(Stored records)
____________
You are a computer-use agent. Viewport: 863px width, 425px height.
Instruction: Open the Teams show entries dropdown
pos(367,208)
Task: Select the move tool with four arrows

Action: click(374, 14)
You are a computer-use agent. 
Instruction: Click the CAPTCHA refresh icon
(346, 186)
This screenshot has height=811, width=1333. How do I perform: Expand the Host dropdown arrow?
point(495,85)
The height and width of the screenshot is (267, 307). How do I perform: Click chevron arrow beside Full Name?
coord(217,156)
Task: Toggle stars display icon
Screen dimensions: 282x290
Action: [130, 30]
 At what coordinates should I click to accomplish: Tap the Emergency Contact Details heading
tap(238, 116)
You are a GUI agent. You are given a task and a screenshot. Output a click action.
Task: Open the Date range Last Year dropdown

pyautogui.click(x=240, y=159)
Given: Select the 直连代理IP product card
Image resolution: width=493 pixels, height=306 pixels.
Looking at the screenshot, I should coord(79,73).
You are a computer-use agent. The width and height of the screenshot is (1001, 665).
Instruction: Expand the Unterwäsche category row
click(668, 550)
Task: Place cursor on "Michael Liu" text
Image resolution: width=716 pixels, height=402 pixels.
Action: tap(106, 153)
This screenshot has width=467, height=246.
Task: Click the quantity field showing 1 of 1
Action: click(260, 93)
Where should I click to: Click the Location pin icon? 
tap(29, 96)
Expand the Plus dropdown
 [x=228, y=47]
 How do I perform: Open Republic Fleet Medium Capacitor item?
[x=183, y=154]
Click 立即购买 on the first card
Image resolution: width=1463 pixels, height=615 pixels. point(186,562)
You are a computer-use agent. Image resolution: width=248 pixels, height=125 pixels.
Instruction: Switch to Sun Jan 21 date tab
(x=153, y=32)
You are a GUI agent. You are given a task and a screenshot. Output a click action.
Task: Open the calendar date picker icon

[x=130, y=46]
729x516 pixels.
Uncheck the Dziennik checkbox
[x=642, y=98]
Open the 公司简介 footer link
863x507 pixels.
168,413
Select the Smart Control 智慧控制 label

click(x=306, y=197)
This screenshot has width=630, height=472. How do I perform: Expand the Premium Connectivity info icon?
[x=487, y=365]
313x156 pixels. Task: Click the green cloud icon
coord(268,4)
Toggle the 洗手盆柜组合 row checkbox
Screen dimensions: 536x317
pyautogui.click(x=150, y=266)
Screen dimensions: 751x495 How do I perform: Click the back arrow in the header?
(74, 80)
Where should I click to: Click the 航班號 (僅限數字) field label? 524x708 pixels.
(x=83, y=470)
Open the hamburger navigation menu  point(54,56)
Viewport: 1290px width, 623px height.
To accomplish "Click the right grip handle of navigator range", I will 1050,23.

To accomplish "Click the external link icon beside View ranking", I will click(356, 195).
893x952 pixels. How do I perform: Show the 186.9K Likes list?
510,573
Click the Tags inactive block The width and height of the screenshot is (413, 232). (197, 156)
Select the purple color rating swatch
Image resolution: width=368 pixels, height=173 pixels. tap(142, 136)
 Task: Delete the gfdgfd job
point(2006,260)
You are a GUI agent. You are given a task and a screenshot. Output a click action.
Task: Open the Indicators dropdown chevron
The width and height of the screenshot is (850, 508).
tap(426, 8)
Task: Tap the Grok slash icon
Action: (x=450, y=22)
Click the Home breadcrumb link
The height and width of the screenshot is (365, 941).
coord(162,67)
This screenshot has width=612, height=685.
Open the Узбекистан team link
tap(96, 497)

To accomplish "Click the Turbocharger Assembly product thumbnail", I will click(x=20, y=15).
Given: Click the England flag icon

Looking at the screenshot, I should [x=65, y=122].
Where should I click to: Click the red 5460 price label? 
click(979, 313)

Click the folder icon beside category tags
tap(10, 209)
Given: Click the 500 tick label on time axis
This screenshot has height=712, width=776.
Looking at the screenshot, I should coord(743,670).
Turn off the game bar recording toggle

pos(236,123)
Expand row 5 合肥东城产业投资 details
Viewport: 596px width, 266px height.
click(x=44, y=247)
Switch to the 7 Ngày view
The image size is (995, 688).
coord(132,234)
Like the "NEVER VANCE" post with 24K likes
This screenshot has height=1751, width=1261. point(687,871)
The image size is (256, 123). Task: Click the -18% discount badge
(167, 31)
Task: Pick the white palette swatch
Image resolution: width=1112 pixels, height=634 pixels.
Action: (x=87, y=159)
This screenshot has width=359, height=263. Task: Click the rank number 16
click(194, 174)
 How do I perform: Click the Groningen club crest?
____________
*Exercise aim*
Restate every record word for word.

*The completed task*
You are a computer-use agent. Viewport: 863px width, 425px height.
Instruction: Open the Teams show entries dropdown
pos(367,208)
Task: Select the move tool with four arrows

Action: click(374, 14)
You are a computer-use agent. 
Instruction: Click the CAPTCHA refresh icon
(346, 186)
This screenshot has height=811, width=1333. How do I perform: Expand the Host dropdown arrow?
point(495,85)
The height and width of the screenshot is (267, 307). How do I perform: Click chevron arrow beside Full Name?
coord(217,156)
Task: Toggle stars display icon
Screen dimensions: 282x290
Action: [130, 30]
 At what coordinates should I click to accomplish: Tap the Emergency Contact Details heading
tap(238, 116)
You are a GUI agent. You are given a task and a screenshot. Output a click action.
Task: Open the Date range Last Year dropdown

pyautogui.click(x=240, y=159)
Given: Select the 直连代理IP product card
Image resolution: width=493 pixels, height=306 pixels.
Looking at the screenshot, I should coord(79,73).
You are a computer-use agent. The width and height of the screenshot is (1001, 665).
Instruction: Expand the Unterwäsche category row
click(668, 550)
Task: Place cursor on "Michael Liu" text
Image resolution: width=716 pixels, height=402 pixels.
Action: tap(106, 153)
This screenshot has width=467, height=246.
Task: Click the quantity field showing 1 of 1
Action: click(260, 93)
Where should I click to: Click the Location pin icon? 
tap(29, 96)
Expand the Plus dropdown
 [x=228, y=47]
 How do I perform: Open Republic Fleet Medium Capacitor item?
[x=183, y=154]
Click 立即购买 on the first card
Image resolution: width=1463 pixels, height=615 pixels. point(186,562)
You are a computer-use agent. Image resolution: width=248 pixels, height=125 pixels.
Instruction: Switch to Sun Jan 21 date tab
(x=153, y=32)
You are a GUI agent. You are given a task and a screenshot. Output a click action.
Task: Open the calendar date picker icon

[x=130, y=46]
729x516 pixels.
Uncheck the Dziennik checkbox
[x=642, y=98]
Open the 公司简介 footer link
863x507 pixels.
168,413
Select the Smart Control 智慧控制 label

click(x=306, y=197)
This screenshot has width=630, height=472. How do I perform: Expand the Premium Connectivity info icon?
[x=487, y=365]
313x156 pixels. Task: Click the green cloud icon
coord(268,4)
Toggle the 洗手盆柜组合 row checkbox
Screen dimensions: 536x317
pyautogui.click(x=150, y=266)
Screen dimensions: 751x495 How do I perform: Click the back arrow in the header?
(74, 80)
Where should I click to: Click the 航班號 (僅限數字) field label? 524x708 pixels.
(x=83, y=470)
Open the hamburger navigation menu  point(54,56)
Viewport: 1290px width, 623px height.
To accomplish "Click the right grip handle of navigator range", I will 1050,23.

To accomplish "Click the external link icon beside View ranking", I will click(356, 195).
893x952 pixels. How do I perform: Show the 186.9K Likes list?
510,573
Click the Tags inactive block The width and height of the screenshot is (413, 232). (197, 156)
Select the purple color rating swatch
Image resolution: width=368 pixels, height=173 pixels. tap(142, 136)
 Task: Delete the gfdgfd job
point(2006,260)
You are a GUI agent. You are given a task and a screenshot. Output a click action.
Task: Open the Indicators dropdown chevron
The width and height of the screenshot is (850, 508).
tap(426, 8)
Task: Tap the Grok slash icon
Action: (x=450, y=22)
Click the Home breadcrumb link
The height and width of the screenshot is (365, 941).
coord(162,67)
This screenshot has width=612, height=685.
Open the Узбекистан team link
tap(96, 497)

To accomplish "Click the Turbocharger Assembly product thumbnail", I will click(x=20, y=15).
Given: Click the England flag icon

Looking at the screenshot, I should [x=65, y=122].
Where should I click to: Click the red 5460 price label? 
click(979, 313)

Click the folder icon beside category tags
tap(10, 209)
Given: Click the 500 tick label on time axis
This screenshot has height=712, width=776.
Looking at the screenshot, I should coord(743,670).
Turn off the game bar recording toggle

pos(236,123)
Expand row 5 合肥东城产业投资 details
Viewport: 596px width, 266px height.
click(x=44, y=247)
Switch to the 7 Ngày view
The image size is (995, 688).
coord(132,234)
Like the "NEVER VANCE" post with 24K likes
This screenshot has height=1751, width=1261. point(687,871)
The image size is (256, 123). Task: Click the -18% discount badge
(167, 31)
Task: Pick the white palette swatch
Image resolution: width=1112 pixels, height=634 pixels.
Action: (x=87, y=159)
This screenshot has width=359, height=263. Task: Click the rank number 16
click(194, 174)
 How do I perform: Click the Groningen club crest?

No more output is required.